I Did It For Science Key Party


    Long ago, in a magical time called the 1970s, people threw key parties. At these sordid, drunken soirees, male guests threw their keys into a pot, and the female guests picked a set at random, pairing up with the owner of the keys. Debauchery followed.
   Today, lock-and-key parties (a British speed-dating phenomenon in which men try to match their keys to women’s locks) are all the rage. But who wants to walk around with a lock all night waiting for some dude to open it when you could be tossing back Singapore Slings and getting busy with the neighbor?  
   Recently, my editors asked me to resurrect the legend (some say urban legend) of the key party. Is there a chance that in this lame-ass era I can recapture the good times of the “Me Decade”? Or, like a junior-high school dance, will my key party be an uncomfortable disaster?

Please list all the materials required for this experiment (including, if applicable, how they were obtained).

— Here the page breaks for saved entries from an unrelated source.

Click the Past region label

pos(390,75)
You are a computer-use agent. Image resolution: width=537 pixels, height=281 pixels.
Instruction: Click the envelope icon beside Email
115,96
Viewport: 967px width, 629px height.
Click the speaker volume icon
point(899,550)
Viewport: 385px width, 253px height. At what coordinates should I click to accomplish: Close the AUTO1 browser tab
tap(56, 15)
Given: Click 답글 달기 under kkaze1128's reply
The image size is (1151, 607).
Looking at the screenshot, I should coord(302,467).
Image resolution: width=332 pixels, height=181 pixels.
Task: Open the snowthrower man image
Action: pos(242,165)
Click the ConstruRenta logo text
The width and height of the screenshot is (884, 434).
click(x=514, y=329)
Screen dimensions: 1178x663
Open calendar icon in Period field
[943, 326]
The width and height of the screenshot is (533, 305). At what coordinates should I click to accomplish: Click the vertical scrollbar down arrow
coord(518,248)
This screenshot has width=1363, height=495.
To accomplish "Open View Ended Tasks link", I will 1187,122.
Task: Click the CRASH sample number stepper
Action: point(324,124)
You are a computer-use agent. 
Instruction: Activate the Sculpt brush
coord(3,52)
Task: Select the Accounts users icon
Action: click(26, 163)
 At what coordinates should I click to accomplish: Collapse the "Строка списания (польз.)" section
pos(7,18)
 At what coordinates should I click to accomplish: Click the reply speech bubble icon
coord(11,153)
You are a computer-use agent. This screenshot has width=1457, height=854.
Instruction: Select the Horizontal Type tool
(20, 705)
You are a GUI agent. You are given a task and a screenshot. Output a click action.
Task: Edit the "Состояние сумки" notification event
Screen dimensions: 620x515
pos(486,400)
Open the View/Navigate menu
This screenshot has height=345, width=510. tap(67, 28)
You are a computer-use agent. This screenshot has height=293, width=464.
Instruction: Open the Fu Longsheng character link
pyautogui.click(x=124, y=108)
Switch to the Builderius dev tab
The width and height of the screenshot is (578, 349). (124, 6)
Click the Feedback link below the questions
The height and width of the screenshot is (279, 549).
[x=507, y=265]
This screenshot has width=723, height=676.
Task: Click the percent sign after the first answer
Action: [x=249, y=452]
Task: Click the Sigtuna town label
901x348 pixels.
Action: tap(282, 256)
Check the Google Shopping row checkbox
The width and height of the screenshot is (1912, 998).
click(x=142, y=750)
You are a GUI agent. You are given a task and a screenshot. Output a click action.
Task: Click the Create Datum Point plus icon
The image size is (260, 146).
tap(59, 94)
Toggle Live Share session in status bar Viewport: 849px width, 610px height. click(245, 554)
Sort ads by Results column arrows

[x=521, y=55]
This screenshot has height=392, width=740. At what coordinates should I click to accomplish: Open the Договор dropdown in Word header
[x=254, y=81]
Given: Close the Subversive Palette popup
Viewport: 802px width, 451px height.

     –    Giant cheese ball (one)
     –    Ritz crackers
     –    Chex Mix
     –    Singapore Slings (four pitchers)
     –    Tom Collins (one pitcher)
     –    Blue Nun (two bottles)
     –    Matues (one bottle)
     –    Beer (several cases)
     –    Cuervo Tequila (one bottle)
     –    Gordon’s Gin (one bottle)
     –    Assorted other beverages


In this portion of your report, you must describe, step-by-step, what you did in your lab. It should be specific enough that someone who has not seen the lab can follow the directions and recreate the same lab.
   For research purposes, it was suggested I watch The Ice Storm, a film set in 1973 suburban Connecticut. It involves two well-to-do families whose lives unravel as one husband (Kevin Kline) carries on an affair with someone else’s wife (Sigourney Weaver). The shit hits the fan when both married couples attend a key party at a fabulous suburban home. When Kline tries to rig the key ceremony, he is snubbed by Sigourney, who picks another man’s keys. Meanwhile, an ice storm covers Connecticut and a horrible death ensues.
   Overall, not exactly an advertisement for key parties. Still, I was inspired by the ’70s fashions and décor.
   There were some obstacles. For starters, I don’t live in a fancy New Canaan home, but rather a six-floor walkup tenement on the Lower East Side where the bathtub is in a closet in my kitchen. There is barely space for my roommate, my Chihuahua and me; let alone a bunch of partygoers.